From: Kyotaro HORIGUCHI <horiguchi(dot)kyotaro(at)lab(dot)ntt(dot)co(dot)jp>
To: jdnelson(at)dyn(dot)com
Cc: pgsql-hackers(at)postgresql(dot)org, pgsql-bugs(at)postgresql(dot)org
Subject: Re: Bug in Physical Replication Slots (at least 9.5)?
Date: 2017-01-17 10:36:45
Message-ID: 20170117.193645.160386781.horiguchi.kyotaro@lab.ntt.co.jp
Views: Raw Message | Whole Thread | Download mbox | Resend email
Thread:
Lists: pgsql-bugs pgsql-hackers

Hello. I added pgsql-hackers.

This occurs also on git master and back to 9.4.

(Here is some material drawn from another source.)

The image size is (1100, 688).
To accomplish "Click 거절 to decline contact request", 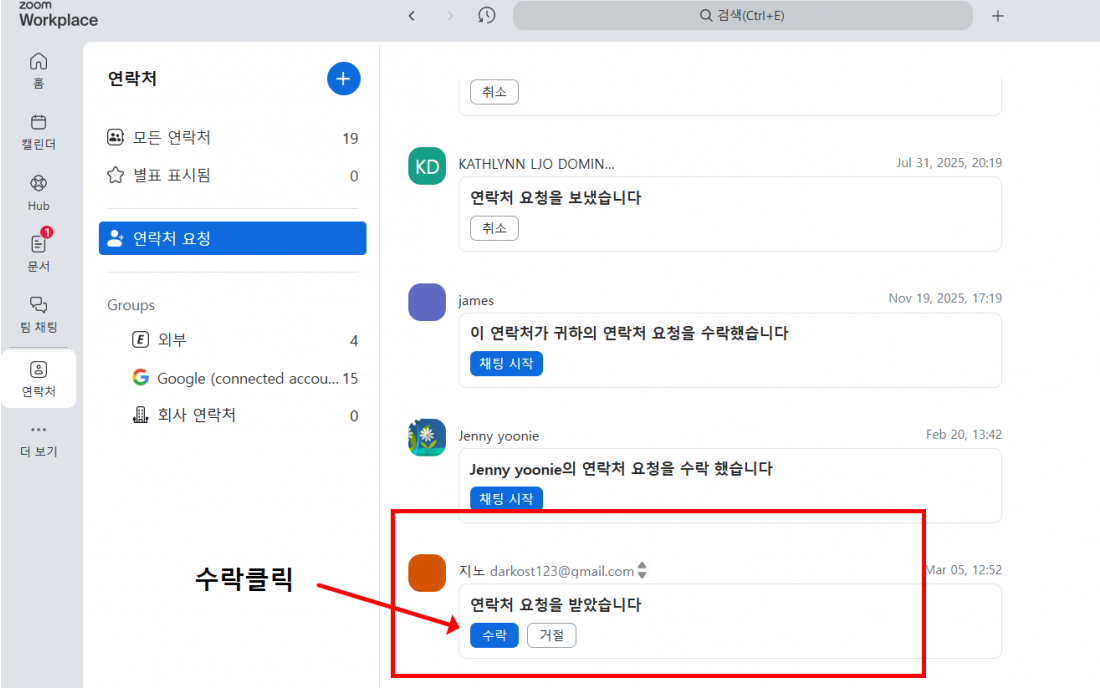I will [551, 635].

At Fri, 13 Jan 2017 08:47:06 -0600, Jonathon Nelson <jdnelson(at)dyn(dot)com> wrote in <CACJqAM1ydcZcd5DoCp+y5hkWto1ZeGW+Mj8UK7avqctbGJO8Bw(at)mail(dot)gmail(dot)com>
> On Mon, Nov 28, 2016 at 1:39 PM, Jonathon Nelson <jdnelson(at)dyn(dot)com> wrote:
> > First, the postgresql configuration differs only minimally from the stock
> > config:
> >
> > Assume wal_keep_segments = 0.
> > Assume the use of physical replication slots.
> > Assume one master, one standby.
> >
> > Lastly, we have observed the behavior "in the wild" at least twice and in
> > the lab a dozen or so times.
> >
> > EXAMPLE #1 (logs are from the replica):
> >
> > user=,db=,app=,client= DEBUG: creating and filling new WAL file
> > user=,db=,app=,client= DEBUG: done creating and filling new WAL file
> > user=,db=,app=,client= DEBUG: sending write 6/8B000000 flush 6/8A000000
> > apply 5/748425A0
> > user=,db=,app=,client= DEBUG: sending write 6/8B000000 flush 6/8B000000
> > apply 5/74843020
> > <control-c here>
> > user=,db=,app=,client= DEBUG: postmaster received signal 2
> > user=,db=,app=,client= LOG: received fast shutdown request
> > user=,db=,app=,client= LOG: aborting any active transactions
> >
> > And, upon restart:
> >
> > user=,db=,app=,client= LOG: restartpoint starting: xlog
> > user=,db=,app=,client= DEBUG: updated min recovery point to 6/67002390 on
> > timeline 1
> > user=,db=,app=,client= DEBUG: performing replication slot checkpoint
> > user=,db=,app=,client= DEBUG: updated min recovery point to 6/671768C0 on
> > timeline 1
> > user=,db=,app=,client= CONTEXT: writing block 589 of relation
> > base/13294/16501
> > user=,db=,app=,client= LOG: invalid magic number 0000 in log segment
> > 00000001000000060000008B, offset 0
> > user=,db=,app=,client= DEBUG: switched WAL source from archive to stream
> > after failure
> > user=,db=,app=,client= LOG: started streaming WAL from primary at
> > 6/8A000000 on timeline 1
> > user=,db=,app=,client= FATAL: could not receive data from WAL stream:
> > ERROR: requested WAL segment 00000001000000060000008A has already been
> > removed

I managed to reproduce this. A little tweak as the first patch
lets the standby to suicide as soon as walreceiver sees a
contrecord at the beginning of a segment.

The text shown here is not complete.